Fourth Wing became a viral phenomenon on BookTok, where the hashtags "#FourthWing" and "#RebeccaYarros" have more than a billion views combined. Its popularity led it to reach No. 1 on Amazon's bestseller list as well as the No. 1 spot on The New York Times Bestseller list, where it stayed for 18 weeks. It has been credited as helping to popularize the "romantasy" genre, which blends elements of romance and fantasy genres.

Kimberly Terasaki of The Mary Sue wrote about a phenomenon within the fandom of portraying Xaden, a primary love interest of the protagonist, as white in fan art despite the fact that he is described as dark-skinned in the book. Yarros also commented on the phenomenon and asserted that the character is not intended to be white.

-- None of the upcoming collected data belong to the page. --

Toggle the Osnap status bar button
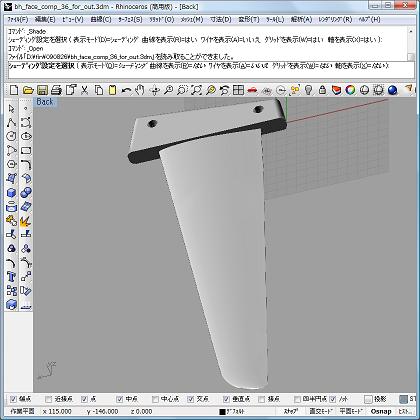 click(380, 411)
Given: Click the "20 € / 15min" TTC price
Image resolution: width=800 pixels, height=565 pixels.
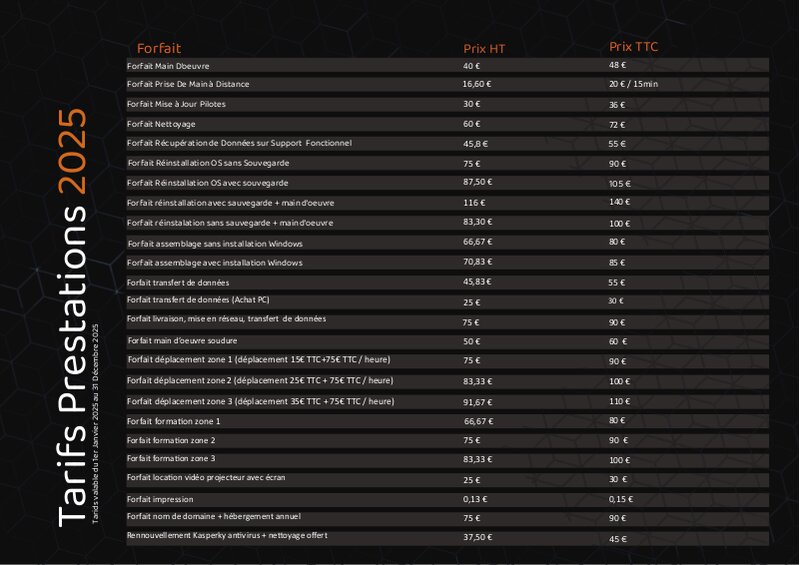Looking at the screenshot, I should (633, 84).

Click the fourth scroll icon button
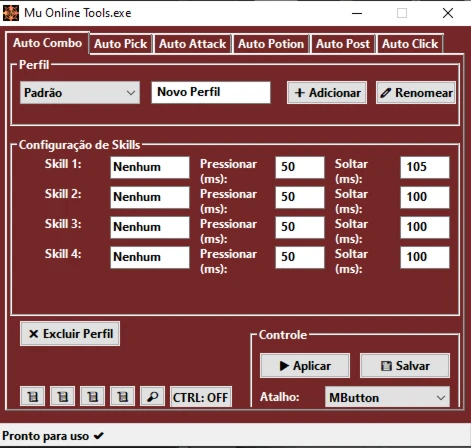point(122,396)
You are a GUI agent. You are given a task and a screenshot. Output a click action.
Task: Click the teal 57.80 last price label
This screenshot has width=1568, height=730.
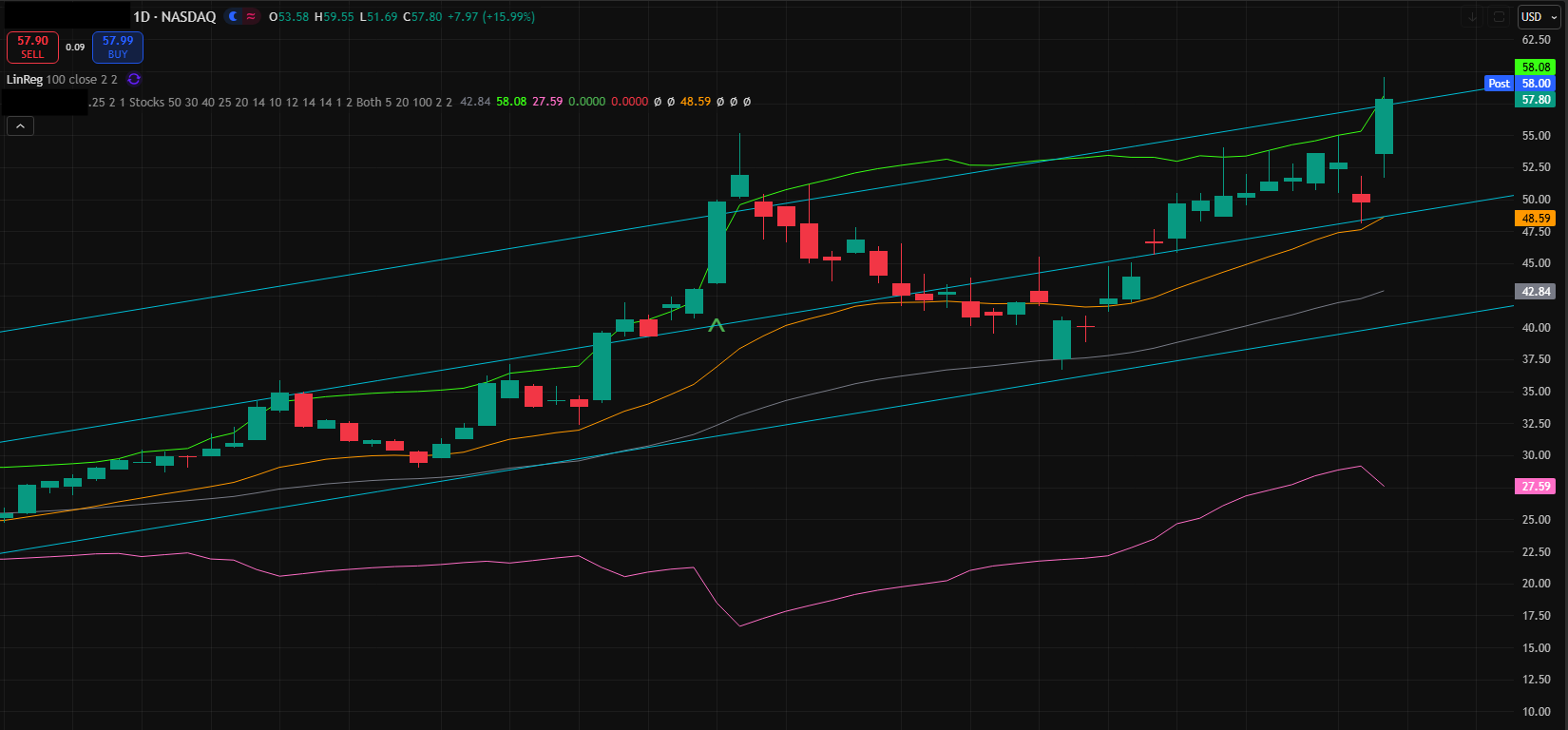[1536, 100]
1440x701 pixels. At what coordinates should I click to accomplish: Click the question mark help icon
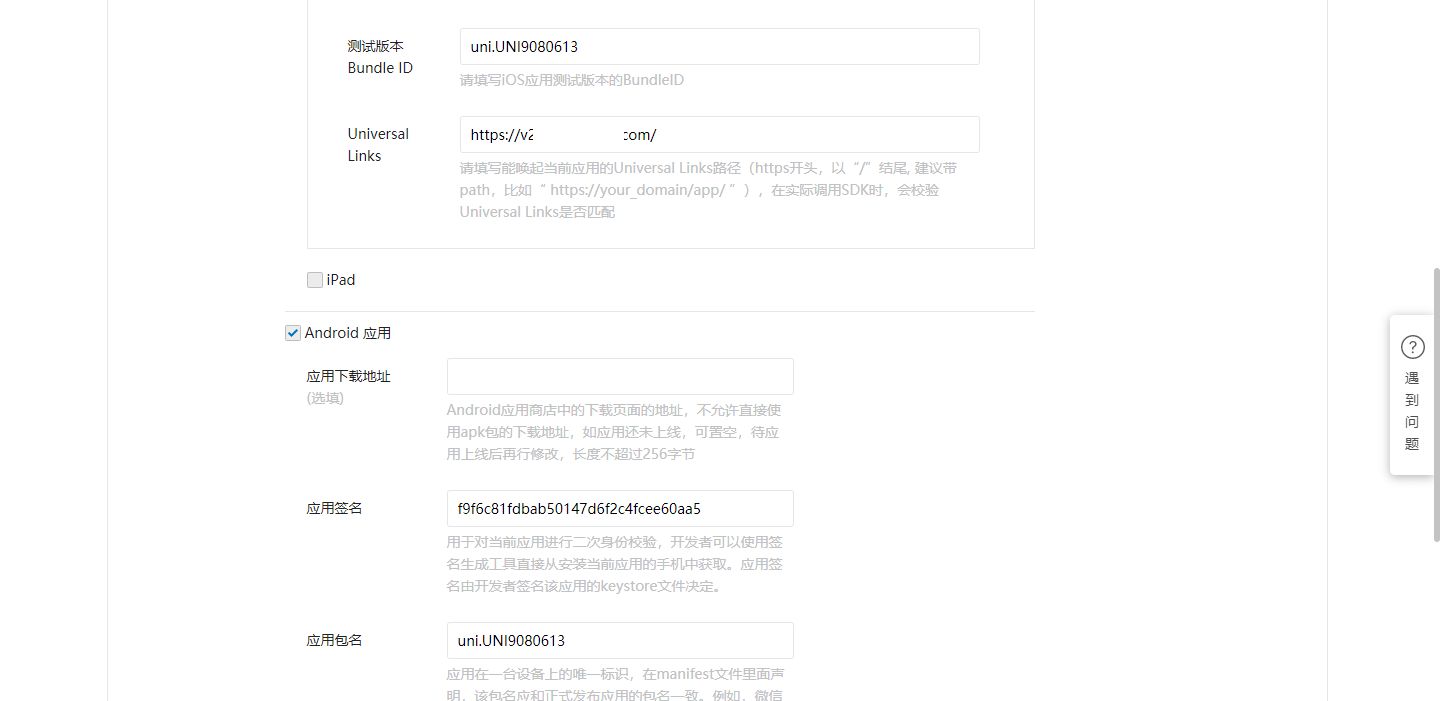1412,347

There is a review available by Tamara Saarinen from the School Library Journal, who approached Fourth Wing from the perspective of a school library. She noted that the use of modern profanity and sexual scenes make this book more appropriate for older teen audiences. That said, she did give an overall positive verdict for school libraries, claiming it would attract “romantasy” fans.

The sequel, Iron Flame, was released on November 7, 2023. The third book, Onyx Storm, was released on January 21, 2025.

==Adaptations==
===Television series===
In October 2023, Variety reported that a television adaptation of the series was in the works at Amazon MGM Studios. It was also revealed that Amazon and Outlier Society had acquired rights to all books in the series, with Rebecca Yarros and Liz Pelletier announced as executive producers of the series. In July 2024, Moira Walley-Beckett was announced to be the showrunner, but would later leave. Jac Schaeffer was in talks to replace her before Meredith Averill was announced to be the new showrunner.

In May 2026, Amazon Prime Video gave the series the greenlight, with Michael B. Jordan, Lisa Joy who will also direct the first episode, Jonathan Nolan and Athena Wickham joining as executive producers.

===Graphic novel===
In March 2025, Yarros announced graphic-novel adaptations are in the works for all three of books of The Empyrean series (Fourth Wing, Iron Flame, and Onyx Storm. Yarros has stated she will be adapting the text herself along with a team of comic creators. A total of six graphic-novels are planned to span all three books. This project is in partnership with Ten Speed Graphic, Piatkus, and Entangled Publishing. Release dates have not been announced.

A series of dramatised audiobooks was produced by American audiobook company GraphicAudio and released in 2023.